Repeated plaque ruptures, ones not resulting in total lumen closure, combined with the clot patch over the rupture and healing response to stabilize the clot, is the process that produces most stenoses over time. The stenotic areas tend to become more stable, despite increased flow velocities at these narrowings. Most major blood-flow-stopping events occur at large plaques, which, prior to their rupture, produced very little if any stenosis.
From clinical trials, 20% is the average stenosis at plaques that subsequently rupture with resulting complete artery closure. Most severe clinical events do not occur at plaques that produce high-grade stenosis. From clinical trials, only 14% of heart attacks occur from artery closure at plaques producing a 75% or greater stenosis prior to the vessel closing.

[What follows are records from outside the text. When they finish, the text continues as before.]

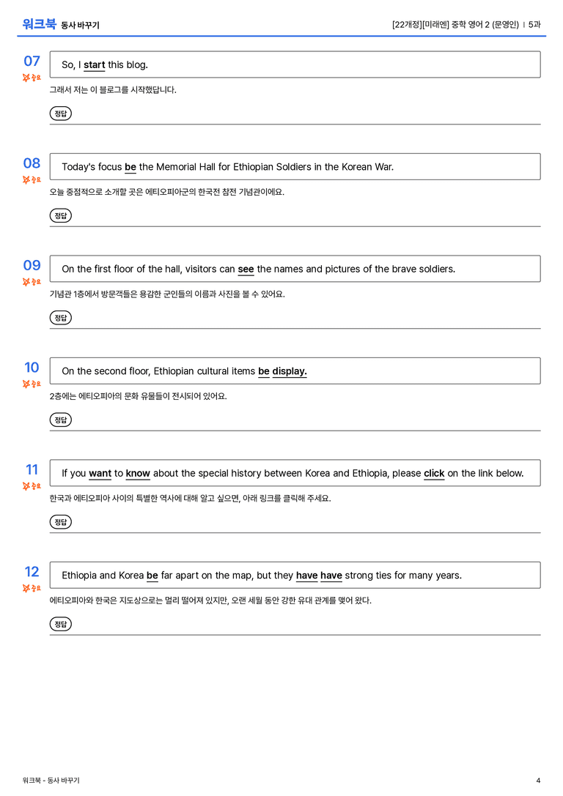Click the 정답 badge under question 08

pyautogui.click(x=60, y=216)
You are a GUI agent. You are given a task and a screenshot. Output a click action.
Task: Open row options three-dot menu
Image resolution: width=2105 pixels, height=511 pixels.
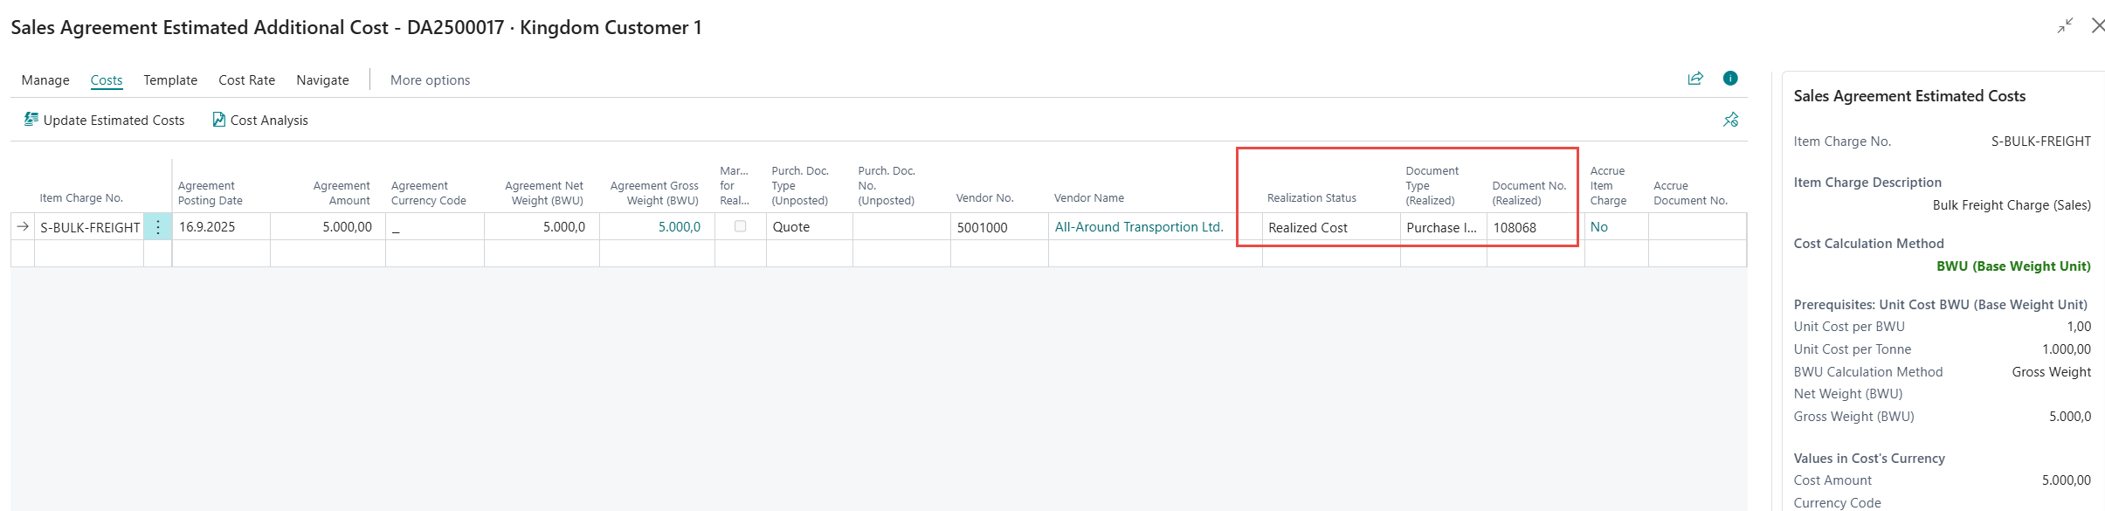click(x=157, y=227)
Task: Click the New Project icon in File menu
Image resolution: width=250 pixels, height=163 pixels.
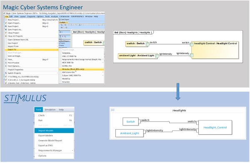Action: click(x=6, y=20)

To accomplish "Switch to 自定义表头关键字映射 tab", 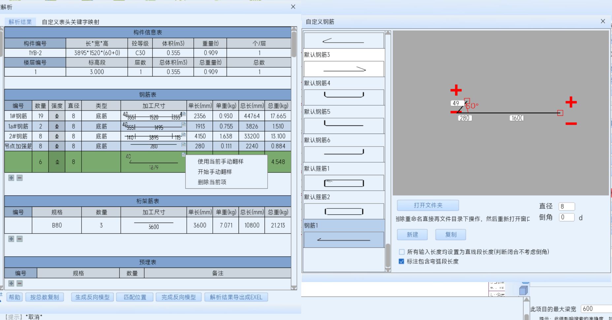I will click(x=70, y=22).
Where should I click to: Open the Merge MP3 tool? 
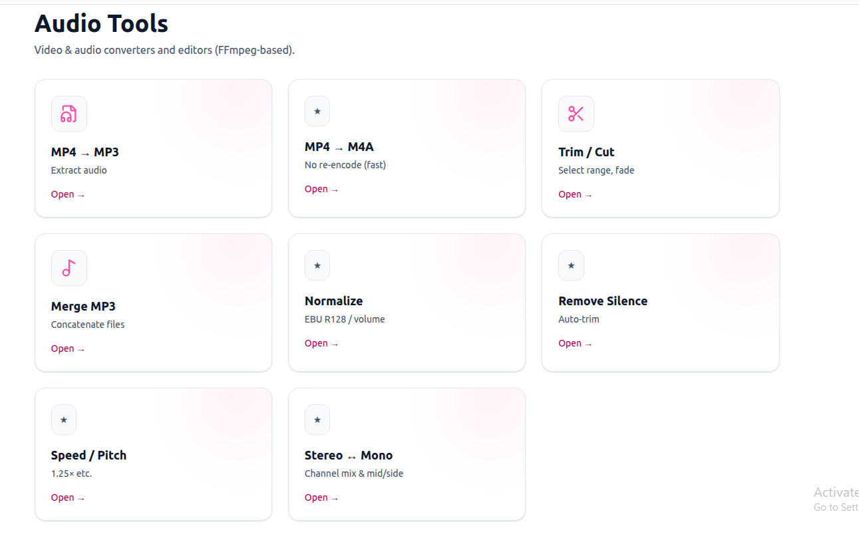coord(68,348)
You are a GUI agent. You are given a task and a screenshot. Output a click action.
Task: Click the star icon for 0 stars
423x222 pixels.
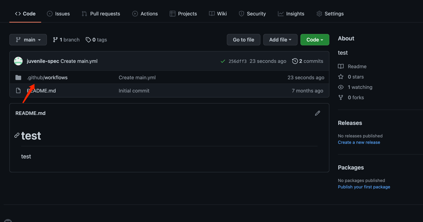pos(341,77)
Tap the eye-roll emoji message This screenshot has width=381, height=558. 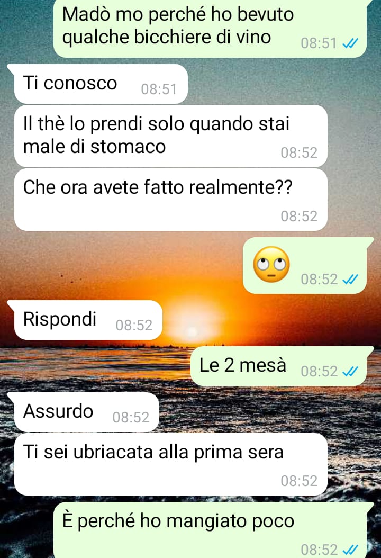[x=305, y=265]
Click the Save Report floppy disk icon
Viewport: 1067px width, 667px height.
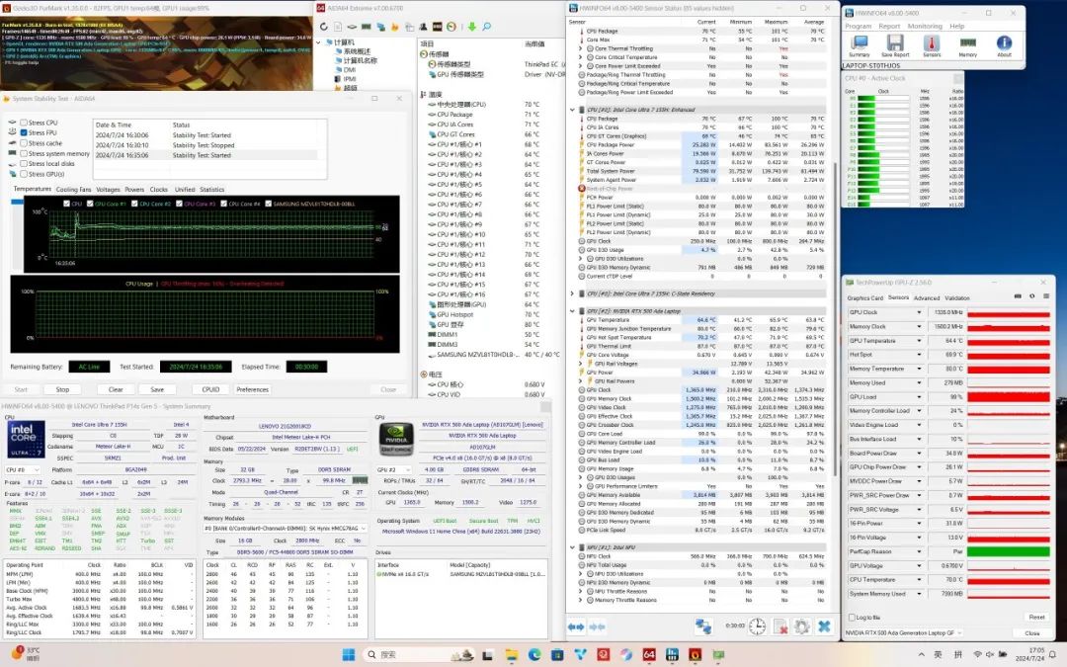tap(895, 44)
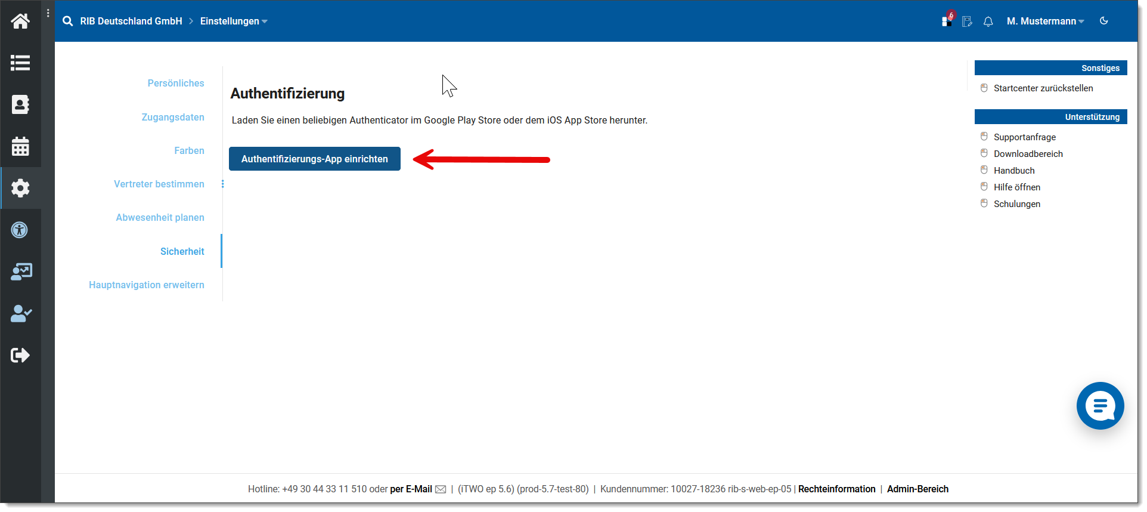Click the sidebar three-dot handle at top
Image resolution: width=1147 pixels, height=512 pixels.
point(48,13)
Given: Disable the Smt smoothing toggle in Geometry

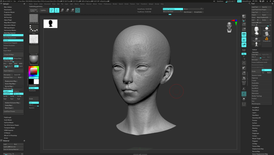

If the fibrous cap separating a soft atheroma from the bloodstream within the artery ruptures, tissue fragments are exposed and released, and blood enters the atheroma within the wall and sometimes results in a sudden expansion of the atheroma size. Tissue fragments are very clot-promoting, containing collagen and tissue factor; they activate platelets and activate the system of coagulation. The result is the formation of a thrombus (blood clot) overlying the atheroma, which obstructs blood flow acutely. With the obstruction of blood flow, downstream tissues are starved of oxygen and nutrients. If this is the myocardium (heart muscle), angina (cardiac chest pain) or myocardial infarction (heart attack) develops.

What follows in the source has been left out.